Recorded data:
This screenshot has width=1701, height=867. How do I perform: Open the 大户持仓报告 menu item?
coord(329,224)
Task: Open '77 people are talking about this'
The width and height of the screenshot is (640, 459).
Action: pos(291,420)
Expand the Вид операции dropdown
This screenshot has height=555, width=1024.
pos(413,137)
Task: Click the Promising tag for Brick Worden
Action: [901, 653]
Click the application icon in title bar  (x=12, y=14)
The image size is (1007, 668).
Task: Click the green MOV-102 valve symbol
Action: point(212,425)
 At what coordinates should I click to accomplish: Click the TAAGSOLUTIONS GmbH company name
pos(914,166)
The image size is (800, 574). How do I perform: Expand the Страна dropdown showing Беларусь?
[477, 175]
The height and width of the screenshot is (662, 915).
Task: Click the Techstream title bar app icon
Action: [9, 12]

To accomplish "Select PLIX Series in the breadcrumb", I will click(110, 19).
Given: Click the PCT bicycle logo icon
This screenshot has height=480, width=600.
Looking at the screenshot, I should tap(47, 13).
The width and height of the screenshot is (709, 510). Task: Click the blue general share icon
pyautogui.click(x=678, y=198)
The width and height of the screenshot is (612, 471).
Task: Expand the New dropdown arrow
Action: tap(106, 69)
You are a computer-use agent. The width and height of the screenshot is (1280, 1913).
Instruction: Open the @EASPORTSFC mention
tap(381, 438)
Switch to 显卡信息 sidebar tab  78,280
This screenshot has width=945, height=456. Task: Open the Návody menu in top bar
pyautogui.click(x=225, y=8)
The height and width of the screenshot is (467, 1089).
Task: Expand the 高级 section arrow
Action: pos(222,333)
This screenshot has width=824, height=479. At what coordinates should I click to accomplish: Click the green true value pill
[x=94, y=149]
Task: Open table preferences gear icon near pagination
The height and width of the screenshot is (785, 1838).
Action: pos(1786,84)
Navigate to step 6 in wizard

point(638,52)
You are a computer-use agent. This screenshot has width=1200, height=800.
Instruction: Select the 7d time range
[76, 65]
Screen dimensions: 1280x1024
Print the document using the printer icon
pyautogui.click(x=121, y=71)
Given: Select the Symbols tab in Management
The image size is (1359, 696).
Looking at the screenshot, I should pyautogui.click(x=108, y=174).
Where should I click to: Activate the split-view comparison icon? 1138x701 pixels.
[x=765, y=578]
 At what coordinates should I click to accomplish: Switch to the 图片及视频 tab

§ **Exercise**: Write out the records above exactly as given.

§ **Task answer**:
This screenshot has width=1701, height=867. How do I perform: Open the 大户持仓报告 menu item?
coord(329,224)
Task: Open '77 people are talking about this'
The width and height of the screenshot is (640, 459).
Action: pos(291,420)
Expand the Вид операции dropdown
This screenshot has height=555, width=1024.
pos(413,137)
Task: Click the Promising tag for Brick Worden
Action: [901, 653]
Click the application icon in title bar  (x=12, y=14)
The image size is (1007, 668).
Task: Click the green MOV-102 valve symbol
Action: point(212,425)
 At what coordinates should I click to accomplish: Click the TAAGSOLUTIONS GmbH company name
pos(914,166)
The image size is (800, 574). How do I perform: Expand the Страна dropdown showing Беларусь?
[477, 175]
The height and width of the screenshot is (662, 915).
Task: Click the Techstream title bar app icon
Action: [9, 12]

To accomplish "Select PLIX Series in the breadcrumb", I will click(110, 19).
Given: Click the PCT bicycle logo icon
This screenshot has height=480, width=600.
Looking at the screenshot, I should tap(47, 13).
The width and height of the screenshot is (709, 510). Task: Click the blue general share icon
pyautogui.click(x=678, y=198)
The width and height of the screenshot is (612, 471).
Task: Expand the New dropdown arrow
Action: tap(106, 69)
You are a computer-use agent. The width and height of the screenshot is (1280, 1913).
Instruction: Open the @EASPORTSFC mention
tap(381, 438)
Switch to 显卡信息 sidebar tab  78,280
This screenshot has width=945, height=456. Task: Open the Návody menu in top bar
pyautogui.click(x=225, y=8)
The height and width of the screenshot is (467, 1089).
Task: Expand the 高级 section arrow
Action: pos(222,333)
This screenshot has width=824, height=479. At what coordinates should I click to accomplish: Click the green true value pill
[x=94, y=149]
Task: Open table preferences gear icon near pagination
The height and width of the screenshot is (785, 1838).
Action: pos(1786,84)
Navigate to step 6 in wizard

point(638,52)
You are a computer-use agent. This screenshot has width=1200, height=800.
Instruction: Select the 7d time range
[76, 65]
Screen dimensions: 1280x1024
Print the document using the printer icon
pyautogui.click(x=121, y=71)
Given: Select the Symbols tab in Management
The image size is (1359, 696).
Looking at the screenshot, I should pyautogui.click(x=108, y=174).
Where should I click to: Activate the split-view comparison icon? 1138x701 pixels.
[x=765, y=578]
 At what coordinates should I click to accomplish: Switch to the 图片及视频 tab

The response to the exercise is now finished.